Model summary in PyTorch
torchinfo is a Python library that provides a detailed summary of PyTorch models, similar to the functionality found in TensorFlow's `model.summary()`. It displays information such as layer types, input/output shapes, kernel sizes, number of parameters, and computational operations (Mult-Adds). The library is a modern, re-written successor to older projects like `torchsummary` and `torchsummaryX`. The current version is 1.8.0, released in May 2023. While the last release is from May 2023, the project is considered actively developed and maintained within the PyTorch ecosystem.
Warnings
- breaking Python 3.6 support was deprecated starting from version 1.6.0. Users on Python 3.6 should install `torchinfo` v1.5.4 or an earlier version.

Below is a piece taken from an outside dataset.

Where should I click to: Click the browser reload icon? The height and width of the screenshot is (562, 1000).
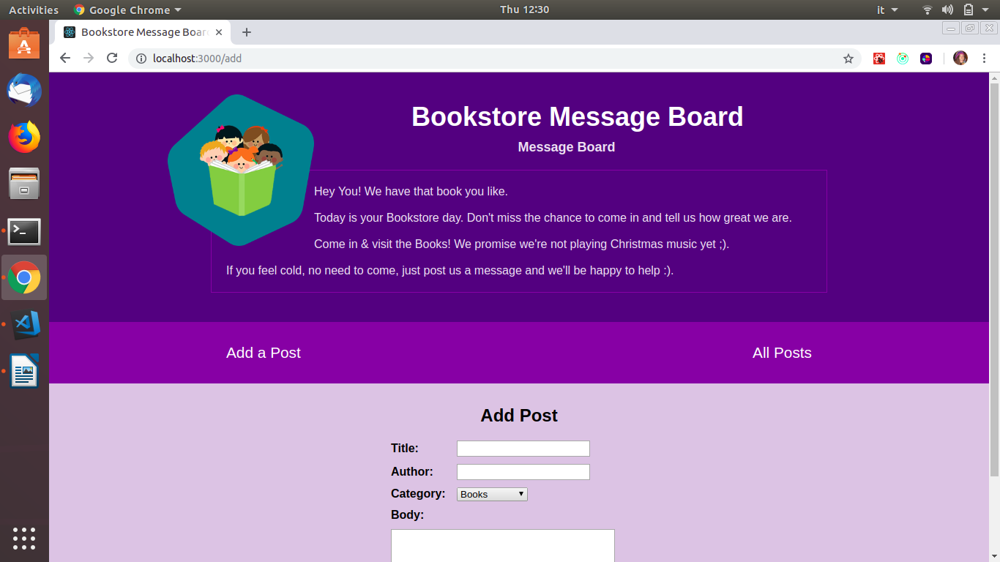coord(112,59)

- gotcha When using `input_size` without explicitly specifying `dtypes`, `torchinfo` defaults to `torch.float`. This can lead to `RuntimeError` for models expecting integer tensor inputs (e.g., embedding layers in NLP models like HuggingFace Transformers).
- gotcha `torchinfo` attempts to infer the device for model and input data, but mismatches between the model's device and the `input_data`'s device can cause `RuntimeError` (e.g., 'Expected all tensors to be on the same device').
- gotcha In Jupyter Notebooks or Google Colab, the output of `summary(model, ...)` may not display correctly unless explicitly wrapped in a `print()` statement.
- gotcha Enabling `cache_forward_pass=True` for performance can lead to incorrect or outdated summaries if the model architecture or input data/sizes are modified without invalidating the cache.
- gotcha For 1D input tensors, `input_size` must be specified as a tuple with a trailing comma, e.g., `(10,)` instead of `(10)`, to be correctly interpreted.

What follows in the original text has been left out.